Line count for "agent": give how many lines in the data below contain it, with no other words.

(Stored items)
^^^^

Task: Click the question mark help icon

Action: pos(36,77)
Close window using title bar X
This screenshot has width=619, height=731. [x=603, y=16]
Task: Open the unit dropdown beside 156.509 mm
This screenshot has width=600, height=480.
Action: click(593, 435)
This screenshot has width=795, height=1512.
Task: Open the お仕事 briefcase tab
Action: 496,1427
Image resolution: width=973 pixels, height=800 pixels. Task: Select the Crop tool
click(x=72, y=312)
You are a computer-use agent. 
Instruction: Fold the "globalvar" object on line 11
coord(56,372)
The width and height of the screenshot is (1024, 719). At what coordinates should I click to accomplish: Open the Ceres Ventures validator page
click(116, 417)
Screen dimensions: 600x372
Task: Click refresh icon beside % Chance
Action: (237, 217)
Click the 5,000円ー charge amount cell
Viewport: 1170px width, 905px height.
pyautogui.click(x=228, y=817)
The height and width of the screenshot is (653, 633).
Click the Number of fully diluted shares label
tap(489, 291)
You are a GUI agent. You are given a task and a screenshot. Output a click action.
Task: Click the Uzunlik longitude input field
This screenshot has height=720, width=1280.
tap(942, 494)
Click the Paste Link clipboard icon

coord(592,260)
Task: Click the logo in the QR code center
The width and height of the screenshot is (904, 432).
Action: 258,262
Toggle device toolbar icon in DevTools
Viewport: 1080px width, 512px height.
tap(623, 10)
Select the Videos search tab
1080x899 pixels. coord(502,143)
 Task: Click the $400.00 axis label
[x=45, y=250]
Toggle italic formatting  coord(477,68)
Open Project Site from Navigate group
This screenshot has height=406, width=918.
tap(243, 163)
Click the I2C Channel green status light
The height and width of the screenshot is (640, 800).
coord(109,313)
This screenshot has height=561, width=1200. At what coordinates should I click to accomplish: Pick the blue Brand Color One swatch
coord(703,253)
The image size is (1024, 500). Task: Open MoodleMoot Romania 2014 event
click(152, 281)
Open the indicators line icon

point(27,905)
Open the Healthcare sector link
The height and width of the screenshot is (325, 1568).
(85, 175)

^^^^

- Problem solution
2